Friday, December 4, 2009

Storytelling, Part 2 - You Must BE the Story

On the same day that I posted my thoughts about how storytelling alone was not enough in an advertising message, I spotted the following tweet from Gennefer Snowfield (@Gennefer), one of the people I enjoy following on Twitter:




After pointing her to my post (in a completely self-serving gesture) we had a brief but stimulating chat about the issue. She concluded: “At the core, I think we're saying similar things. Even a good story needs a strategy. Let's call them advertising parables!”

In that exchange, Gennefer also made a reference to the late-80s TV campaign for Nescafe Gold Blend as being an example of spots that both entertained and sold. I remembered those spots…and I remembered the buzz they created at the time. News coverage at the time reported that they had totally captivated the U.K. And here in the U.S. – within ad agency circles at least – they were for a time the hot topic (topics never stay hot for long within ad agency circles).

Revisiting some of the commercials in the campaign (http://bit.ly/5Pcmo) I was struck by the one key ingredient to the mix that I had left out of my earlier post (in which I did not say storytelling didn’t work, just that it was not enough – you have to sell, too): the product was inextricably tied to the story.

And that led me to remember an article I'd once read about the legendary radio advertising team of Dick & Bert. Through the late '70s and early '80s, Dick Orkin and Bert Berdis brought fresh creative thinking to radio commercials for a long roster of clients, not the least of which was Time magazine.
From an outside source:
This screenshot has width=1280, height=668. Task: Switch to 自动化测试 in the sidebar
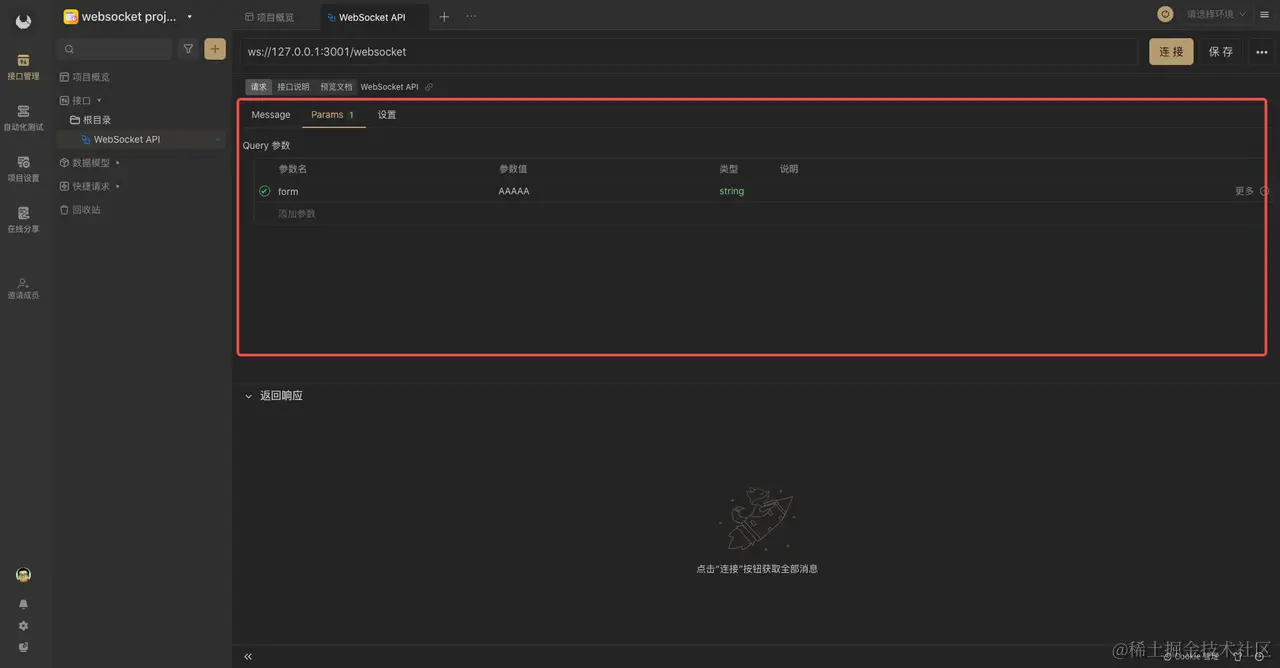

They were playing on another level entirely. Note this story from The New York Times of June 11, 1981, noting that Dick & Bert had won Clios in 5 product categories when no other agency or production company had won more than two. >> http://bit.ly/60d8sy

Anyway, I've always remembered one point Dick Orkin made in one of the many articles written about them at the time. He explained the first rule of their approach to writing a script: the humor had to spring from the product and the situation (today I believe we would say that's being “organic”). You couldn't simply through in a bunch of jokes and have a spot.

In fact, Orkin said, if you could remove the product from the script and have the jokes remain intact, you had failed.

What could easily happen today with the surge of interest in storytelling is to have stories in which the product is simply a bit player. I can easily imagine a spot where two older men, feeling marginalized by today's world, take off to the woods and lakes of Minnesota for a weekend of fishing. There they ponder their respective roads not taken, reflect on the days of their youth and ultimately agree that life is still pretty great. And when it's over, we see the logo for a manufacturer of aluminum fishing boats.

Taking that approach is nothing more than a glorified product placement. But instead of giving your product a cameo in a movie or a TV show, you've done it in your own advertising!

So, following Dick Orkin's rule, if you can take the product or service out of your story and still have a story...it's time to start over.